Пессимизм - это пониженная
воля к жизни. Следовательно, он повсюду, где человек и общество
уже не находятся больше во власти идеалов прогресса, которые с
необходимостью выдвигает последовательная воля к жизни, а
опускаются до принятия действительности такой, какая она есть.
Действуя безымянно, пессимизм
опаснее всего для культуры. В этом случае он атакует самые ценные
идеи жизнеутверждения, оставляя менее ценные нетронутыми. Подобно
скрытому магниту, он отклоняет стрелку компаса мировоззрения,
которое, не подозревая об этом, принимает ложный курс.
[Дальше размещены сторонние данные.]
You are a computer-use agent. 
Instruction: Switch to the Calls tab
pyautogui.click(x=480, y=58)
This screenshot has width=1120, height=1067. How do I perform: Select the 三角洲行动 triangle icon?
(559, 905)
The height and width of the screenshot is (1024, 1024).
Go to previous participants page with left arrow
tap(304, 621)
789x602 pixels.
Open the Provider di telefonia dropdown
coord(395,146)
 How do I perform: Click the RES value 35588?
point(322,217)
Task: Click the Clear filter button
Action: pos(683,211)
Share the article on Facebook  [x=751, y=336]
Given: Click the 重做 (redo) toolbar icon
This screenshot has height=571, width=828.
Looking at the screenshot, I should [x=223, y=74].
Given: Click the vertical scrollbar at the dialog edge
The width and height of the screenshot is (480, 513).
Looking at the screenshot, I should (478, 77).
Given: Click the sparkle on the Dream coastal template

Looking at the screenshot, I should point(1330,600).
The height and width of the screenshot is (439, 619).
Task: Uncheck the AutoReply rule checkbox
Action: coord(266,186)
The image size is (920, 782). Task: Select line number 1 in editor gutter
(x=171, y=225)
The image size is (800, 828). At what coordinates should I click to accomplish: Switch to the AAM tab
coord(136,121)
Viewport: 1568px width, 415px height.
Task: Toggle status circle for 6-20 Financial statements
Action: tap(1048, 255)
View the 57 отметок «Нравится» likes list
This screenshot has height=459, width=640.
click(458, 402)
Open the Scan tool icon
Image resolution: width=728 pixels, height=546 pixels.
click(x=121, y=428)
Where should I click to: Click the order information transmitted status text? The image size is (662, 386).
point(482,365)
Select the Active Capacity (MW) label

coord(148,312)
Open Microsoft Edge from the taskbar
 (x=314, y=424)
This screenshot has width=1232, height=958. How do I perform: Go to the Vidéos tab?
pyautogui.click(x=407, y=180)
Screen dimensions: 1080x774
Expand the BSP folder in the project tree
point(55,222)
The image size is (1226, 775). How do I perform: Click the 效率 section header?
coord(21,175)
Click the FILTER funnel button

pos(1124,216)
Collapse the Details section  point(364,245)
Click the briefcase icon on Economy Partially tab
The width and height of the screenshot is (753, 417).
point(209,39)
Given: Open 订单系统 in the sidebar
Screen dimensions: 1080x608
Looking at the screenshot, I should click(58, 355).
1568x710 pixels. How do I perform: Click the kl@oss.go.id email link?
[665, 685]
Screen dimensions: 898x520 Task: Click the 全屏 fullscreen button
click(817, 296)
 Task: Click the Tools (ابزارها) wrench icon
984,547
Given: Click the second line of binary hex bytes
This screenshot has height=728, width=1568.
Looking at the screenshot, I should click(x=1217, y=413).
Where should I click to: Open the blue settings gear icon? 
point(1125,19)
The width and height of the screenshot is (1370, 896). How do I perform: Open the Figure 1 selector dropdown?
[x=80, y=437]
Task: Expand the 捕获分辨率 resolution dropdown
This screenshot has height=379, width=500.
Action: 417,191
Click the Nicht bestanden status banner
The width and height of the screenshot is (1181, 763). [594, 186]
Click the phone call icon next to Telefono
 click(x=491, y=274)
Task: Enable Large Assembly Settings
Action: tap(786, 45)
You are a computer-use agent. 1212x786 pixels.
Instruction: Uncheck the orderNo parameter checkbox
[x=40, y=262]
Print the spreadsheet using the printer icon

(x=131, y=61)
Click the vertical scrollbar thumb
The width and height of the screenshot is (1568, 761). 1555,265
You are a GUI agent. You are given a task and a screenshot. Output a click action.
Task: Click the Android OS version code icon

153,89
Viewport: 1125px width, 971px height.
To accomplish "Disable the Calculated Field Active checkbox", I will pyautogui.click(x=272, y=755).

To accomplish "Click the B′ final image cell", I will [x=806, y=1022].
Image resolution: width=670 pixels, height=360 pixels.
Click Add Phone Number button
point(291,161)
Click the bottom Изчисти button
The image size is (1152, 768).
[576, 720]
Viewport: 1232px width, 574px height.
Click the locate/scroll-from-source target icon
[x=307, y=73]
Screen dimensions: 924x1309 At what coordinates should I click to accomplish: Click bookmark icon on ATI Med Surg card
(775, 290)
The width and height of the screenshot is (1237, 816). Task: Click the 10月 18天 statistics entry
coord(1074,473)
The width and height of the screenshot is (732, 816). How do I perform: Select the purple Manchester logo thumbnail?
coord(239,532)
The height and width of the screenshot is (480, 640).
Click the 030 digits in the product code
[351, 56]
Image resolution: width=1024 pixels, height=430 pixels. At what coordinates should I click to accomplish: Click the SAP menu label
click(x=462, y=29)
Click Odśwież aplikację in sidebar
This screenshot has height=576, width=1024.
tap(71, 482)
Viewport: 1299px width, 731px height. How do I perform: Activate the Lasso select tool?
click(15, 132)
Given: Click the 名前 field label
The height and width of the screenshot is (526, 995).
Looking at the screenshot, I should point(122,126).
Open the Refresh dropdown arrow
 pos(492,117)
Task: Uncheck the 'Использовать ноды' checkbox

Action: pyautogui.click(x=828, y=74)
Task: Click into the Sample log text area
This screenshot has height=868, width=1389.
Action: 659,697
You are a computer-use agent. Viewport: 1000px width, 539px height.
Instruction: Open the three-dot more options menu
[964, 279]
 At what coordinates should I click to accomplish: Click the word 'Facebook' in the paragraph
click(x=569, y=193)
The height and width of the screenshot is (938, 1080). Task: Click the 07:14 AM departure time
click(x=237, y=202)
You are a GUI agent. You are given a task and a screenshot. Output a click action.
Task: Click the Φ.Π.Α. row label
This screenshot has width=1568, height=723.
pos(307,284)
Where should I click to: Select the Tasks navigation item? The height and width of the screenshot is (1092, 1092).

В итоге
непризнаваемое переплетение оптимизма и пессимизма приводит к
тому, что мы продолжаем утверждать ценности внешней культуры,
которые мыслящему пессимизму безразличны, и в то же время
оставляем на произвол судьбы внутреннее совершенствование,
которому он единственно и придает значение. Чувство прогресса в
области материального, внушаемое действительностью, сохраняется, в
то время как чувство прогресса в области духовного, стимулируемое
внутренними импульсами, которые исходят из мыслящей воли к жизни,
иссякает. Так с отливом глубоко погруженное в воду оказывается на
мели, а плоское, держащееся на поверхности, продолжает плыть как
ни в чем небывало.
Итак, существо нашей
деградации, если свести его к процессам, происходящим в
мировоззрении, состоит в том, что подлинный оптимизм незаметно
ускользнул от нас. Мы не изнеженное и опустившееся от избытка
жизненных наслаждений поколение, которому в грозовых бурях истории
надлежит собраться с силами, чтобы вновь вернуться к деловитости и
приверженности идеалу. При сохранившихся деловых качествах в
большинстве областей, связанных с непосредственной
жизнедеятельностью, мы оскудели духовно. Понимание жизни вместе со
всем, что из него вытекает, дискредитировано в глазах индивидов и
общества. Высшие силы желания и созидания гибнут в нас, так как
оптимизм, на который они должны были опираться, незаметно
пропитался пессимизмом.
Для сосуществования оптимизма
и пессимизма под общей крышей бездумья характерно то, что одно
рядится в одежды другого. За оптимизм выдается то, что в
действительности является пессимизмом, а пессимизмом скрещивается
то, что в действительности является оптимизмом. То, что обычно
считается оптимизмом, - не более как естественная или
приобретенная способность видеть вещи в розовом свете. Такое
освещение возникает из-за искаженного представления о том, что
есть и что должно быть. Токсины, выделяемые туберкулезной
палочкой, вызывают в организме больного так называемую эйфорию,
ложное ощущение хорошего самочувствия и силы. По аналогии можно
говорить о наличии выхолощенного оптимизма у индивидов и общества,
которые, сами того не сознавая, заражены пессимизмом.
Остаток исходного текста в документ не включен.